Sen. Ben Sasse, R-Neb., was quick to fire back at the OPM over the timing of the announcement, which came Wednesday morning as much of official Washington was told to stay home because of events related to the pope's visit. In addition, neither the House nor the Senate was in session because of the observance of Yom Kippur.
"Today's blatant news dump is the clearest sign yet that the administration still acts like the OPM hack is a PR crisis instead of a national security threat," Sasse said. "The American people have no reason to believe that they've heard the full story and every reason to believe that Washington assumes they are too stupid or preoccupied to care about cybersecurity."
The timing of the announcement looked questionable, taking place as the White House press corps was focused on the pope, but Schumach said the Pentagon and the OPM made the disclosure as early as was practical.

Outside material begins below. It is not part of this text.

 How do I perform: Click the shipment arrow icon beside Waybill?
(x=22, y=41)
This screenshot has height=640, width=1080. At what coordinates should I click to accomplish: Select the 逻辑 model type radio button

"OPM is committed to full transparency as we work through the background investigation records intrusion. OPM and DoD very recently identified archived records containing additional fingerprint data not previously analyzed, and spent the past several days further analyzing this data," Schumach told CQ Roll Call. "Yesterday, we began informing members of Congress, as well as the OPM inspector general, of these newly identified archived records, and disclosed that this would change the fingerprint number previously reported."
He said the final total of the fingerprint records involved was confirmed Wednesday morning.
A spokeswoman for Senate Homeland Security and Governmental Affairs Chairman Ron Johnson, R-Wis., told CQ Roll Call the statement OPM sent to reporters was the same as what the committee received, despite White House Press Secretary Josh Earnest telling reporters that consultations had happened with relevant parties at the Capitol.
"The time-frame for this announcement is that there was a previously scheduled meeting between senior leaders at OPM and relevant members of Congress, with whom OPM has been working throughout this incident, and this additional information about the scope of the intrusion and the material that was affected by the intrusion was only recently determined," Earnest said, responding to a query about the timing of the newest release. "This new information was communicated to relevant members of Congress just days after it was learned, and once that information was communicated to Congress it was also communicated to the public."
The news of the expanded scope of the breach comes just ahead of a state visit by Chinese President Xi Jinping. China has been widely reported to be behind the intrusion in the federal records. Earnest said he had no formal announcements about culpability, however.
"This is something [that] continues to be under investigation by authorities," Earnest said. "There are some reports about what those authorities have learned as they've been conducting this investigation over the last several months, but I don't have any conclusions to share publicly about who may or may not have been responsible."
The handling of the security situation has already led to the resignation of Katherine Archuleta as OPM director, but Rep. Jason Chaffetz of Utah, the chairman of the House Oversight and Government Reform Committee, is signaling he wants more to be done regarding senior IT personnel.
"OPM keeps getting it wrong. This breach continues to worsen for the 21.5 million Americans affected. I have zero confidence in OPM’s competence and ability to manage this crisis. OPM's IT management team is not up to the task," Chaffetz said in a statement. "They have bungled this every step of the way."